The Standard Model has some holes, however. The most obvious problem is gravity — physicists haven’t found a way to incorporate gravity into the Standard Model. It’s still the best tool we have for describing subatomic particle behavior— it’s extremely accurate, except for gravity.

Atoms are made up of protons, neutrons and electrons. The number of protons, neutrons and electrons determine how the atom interacts with other atoms. The periodic table is a guide to the different kinds of atoms; it’s full of patterns that map out how each element acts.

The periodic table’s atomic number tells you how many protons (particles with a positive electric charge) are in the material. They are clustered within the atom’s neutrons to make up the nucleus. Neutrons have no electric charge, but they do have mass. Protons and neutrons make up most of an atom’s mass.

Orbiting the positively charged nucleus are electrons — tiny particles with a negative charge. The charge of each electron has the same magnitude as a proton, defined as one elementary electric charge (1 e). The number and position of electrons are shown on the periodic table by the element’s row and column.

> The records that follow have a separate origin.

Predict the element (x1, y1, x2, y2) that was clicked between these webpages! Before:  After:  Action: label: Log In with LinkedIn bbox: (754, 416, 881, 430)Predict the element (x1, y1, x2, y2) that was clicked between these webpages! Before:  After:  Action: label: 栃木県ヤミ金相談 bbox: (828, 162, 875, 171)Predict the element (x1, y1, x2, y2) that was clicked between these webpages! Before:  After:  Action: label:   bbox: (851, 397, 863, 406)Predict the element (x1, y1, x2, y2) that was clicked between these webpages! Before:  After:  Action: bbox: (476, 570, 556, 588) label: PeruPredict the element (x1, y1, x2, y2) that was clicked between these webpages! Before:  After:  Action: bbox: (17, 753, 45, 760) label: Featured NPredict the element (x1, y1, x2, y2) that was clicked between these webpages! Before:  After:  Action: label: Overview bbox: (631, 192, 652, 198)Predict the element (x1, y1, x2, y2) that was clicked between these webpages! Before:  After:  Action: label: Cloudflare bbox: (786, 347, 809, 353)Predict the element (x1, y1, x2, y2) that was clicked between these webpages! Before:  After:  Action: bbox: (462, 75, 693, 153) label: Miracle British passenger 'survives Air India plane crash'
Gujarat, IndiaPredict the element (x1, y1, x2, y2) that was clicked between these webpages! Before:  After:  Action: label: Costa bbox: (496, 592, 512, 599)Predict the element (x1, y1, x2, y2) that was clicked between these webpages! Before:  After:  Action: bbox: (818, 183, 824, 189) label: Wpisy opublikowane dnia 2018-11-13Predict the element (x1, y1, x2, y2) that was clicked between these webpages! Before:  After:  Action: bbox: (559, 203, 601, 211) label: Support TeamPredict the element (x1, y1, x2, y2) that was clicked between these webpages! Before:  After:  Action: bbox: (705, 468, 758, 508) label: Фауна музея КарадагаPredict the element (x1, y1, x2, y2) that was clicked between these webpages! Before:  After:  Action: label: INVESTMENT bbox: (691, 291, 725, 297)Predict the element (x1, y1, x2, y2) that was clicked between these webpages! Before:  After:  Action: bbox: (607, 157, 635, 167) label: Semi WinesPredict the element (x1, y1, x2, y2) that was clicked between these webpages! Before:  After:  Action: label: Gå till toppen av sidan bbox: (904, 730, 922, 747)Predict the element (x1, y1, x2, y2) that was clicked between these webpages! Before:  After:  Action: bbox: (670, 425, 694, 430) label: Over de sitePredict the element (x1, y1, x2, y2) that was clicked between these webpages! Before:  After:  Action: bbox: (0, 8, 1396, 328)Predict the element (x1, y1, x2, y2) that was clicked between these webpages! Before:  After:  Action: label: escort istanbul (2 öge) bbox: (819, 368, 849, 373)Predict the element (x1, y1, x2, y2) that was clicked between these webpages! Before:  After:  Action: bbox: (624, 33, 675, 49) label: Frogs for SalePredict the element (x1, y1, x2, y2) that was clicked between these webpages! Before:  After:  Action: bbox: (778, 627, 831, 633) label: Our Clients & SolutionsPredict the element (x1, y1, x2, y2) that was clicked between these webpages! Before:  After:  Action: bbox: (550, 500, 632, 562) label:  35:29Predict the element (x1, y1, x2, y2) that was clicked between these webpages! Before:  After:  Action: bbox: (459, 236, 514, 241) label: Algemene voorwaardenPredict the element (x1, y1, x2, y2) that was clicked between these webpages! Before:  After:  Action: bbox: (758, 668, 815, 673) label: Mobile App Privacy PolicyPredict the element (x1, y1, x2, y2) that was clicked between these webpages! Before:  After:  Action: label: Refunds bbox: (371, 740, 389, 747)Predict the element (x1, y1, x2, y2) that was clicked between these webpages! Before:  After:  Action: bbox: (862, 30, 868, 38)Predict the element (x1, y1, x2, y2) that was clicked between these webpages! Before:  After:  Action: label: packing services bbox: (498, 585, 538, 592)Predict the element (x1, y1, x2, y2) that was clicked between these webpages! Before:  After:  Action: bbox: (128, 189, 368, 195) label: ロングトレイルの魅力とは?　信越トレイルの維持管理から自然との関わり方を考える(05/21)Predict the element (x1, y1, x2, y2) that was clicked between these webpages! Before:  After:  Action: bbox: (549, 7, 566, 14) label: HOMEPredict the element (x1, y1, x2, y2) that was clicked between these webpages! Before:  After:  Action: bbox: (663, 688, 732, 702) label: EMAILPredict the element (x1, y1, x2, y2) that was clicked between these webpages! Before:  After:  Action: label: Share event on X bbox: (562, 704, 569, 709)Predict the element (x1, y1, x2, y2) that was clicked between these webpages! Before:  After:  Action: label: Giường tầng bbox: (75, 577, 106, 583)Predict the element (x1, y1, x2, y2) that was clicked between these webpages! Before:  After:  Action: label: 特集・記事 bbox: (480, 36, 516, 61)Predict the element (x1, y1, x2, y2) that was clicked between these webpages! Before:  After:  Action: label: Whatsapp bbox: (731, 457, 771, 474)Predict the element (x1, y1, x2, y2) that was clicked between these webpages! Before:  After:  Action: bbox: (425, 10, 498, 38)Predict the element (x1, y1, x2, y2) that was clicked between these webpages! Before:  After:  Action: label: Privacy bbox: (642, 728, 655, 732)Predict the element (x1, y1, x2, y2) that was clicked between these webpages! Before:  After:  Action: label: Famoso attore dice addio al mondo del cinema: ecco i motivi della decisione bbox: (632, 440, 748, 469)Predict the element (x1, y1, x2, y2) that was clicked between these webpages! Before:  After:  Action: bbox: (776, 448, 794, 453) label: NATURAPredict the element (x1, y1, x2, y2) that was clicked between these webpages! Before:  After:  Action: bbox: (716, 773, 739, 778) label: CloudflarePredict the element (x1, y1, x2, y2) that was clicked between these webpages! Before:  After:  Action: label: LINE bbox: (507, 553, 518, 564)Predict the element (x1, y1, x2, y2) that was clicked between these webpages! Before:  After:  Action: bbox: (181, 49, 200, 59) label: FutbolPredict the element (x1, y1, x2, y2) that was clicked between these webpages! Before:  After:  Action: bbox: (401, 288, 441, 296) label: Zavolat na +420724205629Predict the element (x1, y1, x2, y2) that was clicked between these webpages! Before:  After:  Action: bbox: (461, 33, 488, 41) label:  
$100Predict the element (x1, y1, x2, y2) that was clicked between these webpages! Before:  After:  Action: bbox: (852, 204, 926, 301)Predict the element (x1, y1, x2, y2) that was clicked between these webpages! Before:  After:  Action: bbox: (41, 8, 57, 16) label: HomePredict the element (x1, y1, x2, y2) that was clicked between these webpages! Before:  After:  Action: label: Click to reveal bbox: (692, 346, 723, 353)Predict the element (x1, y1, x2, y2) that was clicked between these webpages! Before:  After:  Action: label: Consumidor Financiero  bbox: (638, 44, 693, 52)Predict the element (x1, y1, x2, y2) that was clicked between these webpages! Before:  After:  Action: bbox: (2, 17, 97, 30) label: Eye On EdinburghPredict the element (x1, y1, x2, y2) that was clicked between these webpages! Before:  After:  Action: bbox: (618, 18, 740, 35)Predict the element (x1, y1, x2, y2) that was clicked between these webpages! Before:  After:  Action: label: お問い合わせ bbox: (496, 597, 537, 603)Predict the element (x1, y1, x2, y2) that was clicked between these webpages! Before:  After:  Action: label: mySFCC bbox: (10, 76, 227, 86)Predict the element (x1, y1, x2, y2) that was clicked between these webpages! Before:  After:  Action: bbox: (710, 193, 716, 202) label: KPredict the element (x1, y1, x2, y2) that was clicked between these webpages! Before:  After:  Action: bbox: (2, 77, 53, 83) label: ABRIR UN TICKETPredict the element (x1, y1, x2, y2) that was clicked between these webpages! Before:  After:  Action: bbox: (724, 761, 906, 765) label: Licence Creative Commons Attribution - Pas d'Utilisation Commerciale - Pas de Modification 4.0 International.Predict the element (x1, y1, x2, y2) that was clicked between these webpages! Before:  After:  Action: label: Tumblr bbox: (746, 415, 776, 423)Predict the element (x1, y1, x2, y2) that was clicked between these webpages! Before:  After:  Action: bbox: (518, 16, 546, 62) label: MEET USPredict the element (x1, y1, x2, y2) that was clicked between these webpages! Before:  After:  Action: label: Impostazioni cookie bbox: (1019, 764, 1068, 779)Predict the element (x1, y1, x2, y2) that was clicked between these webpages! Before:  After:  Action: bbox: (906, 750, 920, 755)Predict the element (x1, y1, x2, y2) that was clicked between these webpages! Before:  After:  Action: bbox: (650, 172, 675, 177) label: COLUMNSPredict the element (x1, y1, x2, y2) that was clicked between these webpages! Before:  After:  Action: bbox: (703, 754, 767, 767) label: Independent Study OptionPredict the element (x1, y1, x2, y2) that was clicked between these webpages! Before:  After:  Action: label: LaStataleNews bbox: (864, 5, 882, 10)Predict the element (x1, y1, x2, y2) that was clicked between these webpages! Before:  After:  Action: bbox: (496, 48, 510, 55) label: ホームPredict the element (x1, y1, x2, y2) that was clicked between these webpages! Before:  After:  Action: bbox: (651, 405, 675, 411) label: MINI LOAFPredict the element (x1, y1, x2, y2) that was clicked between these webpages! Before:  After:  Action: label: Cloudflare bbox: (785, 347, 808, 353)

Protons and neutrons are made of even tinier elemental particles called quarks. There are six “flavors” (types) of quarks: up, down, charm, strange, top and bottom. They form groups of three to make up protons and neutrons, held together by their “color charge.” Color charge has nothing to do with the colors we see; it’s just a term to identify interactions that hold the quarks together. The color charge is similar to the electric charge, but instead of having a positive or negative charge, there are three “colors” that a quark might have: red, green or blue.

There are also leptons. These elementary particles are similar to quarks, but unlike quarks, leptons don’t have “strong interactions.” In other words, they don’t form the same type of bonds quarks do. Electrons are a type of lepton, along with muons, tau leptons and neutrinos. Muons and tau leptons are unstable and decay into electrons. Neutrinos are leptons with no electric charge.

Quarks and leptons are fermions — the elementary particles that make up matter. Another group of particles, known as bosons, act as “force carriers.” That means they hold the forces that let particles interact with each other. Types of bosons include photons; gluons, which help bind particles together; Z bosons; W bosons; and the mysterious Higgs boson, which, in concert with the Higgs field, lends particles their mass.

Satyendra Nath Bose (Jan. 1, 1894 – Feb. 4, 1974) was a pioneer of quantum mechanics who, along with Albert Einstein, developed a new type of statistics that describes how bosons behave with wave-particle duality. Bosons are named after him.

Chien-Shiung Wu (May 31, 1912 – Feb. 16, 1997) worked on the Manhattan Project and conducted physics experiments to study beta decay, the process radioactive materials undergo to become more stable. She was not included in the 1957 Nobel Prize in physics awarded to her two male colleagues, despite providing the first experimental evidence of beta decay.

Peter Higgs (May 29, 1929 – April 8, 2024) was the physicist responsible for the part of the Standard Model of particle physics that explains how particles got their mass at the beginning of the universe. The Higgs boson is named after him. He won the 2013 Nobel Prize in physics, which he shared with François Englert.

Paul Dirac (Aug. 8, 1902 – Oct. 20, 1984) helped develop the theory of quantum mechanics and shared the 1933 Nobel Prize in physics with Erwin Schrödinger. He developed the Dirac equation, which describes how fermions act as both particles and waves. He also predicted the existence of antimatter, which is matter with the same mass and the opposite electrical charge as ordinary matter.

Marie Curie (Nov. 7, 1867 – July 4, 1934) discovered radioactive decay — the process some unstable elements undergo to transform into elements that are more stable. She advanced our understanding of atomic structures and won two Nobel Prizes — one in physics and one in chemistry.

Richard Feynman (May 11, 1918 – Feb. 15, 1988) worked on the Manhattan Project and developed the Feynman diagrams — a way to describe the behavior of subatomic particles. His work expanded our understanding of quantum mechanics.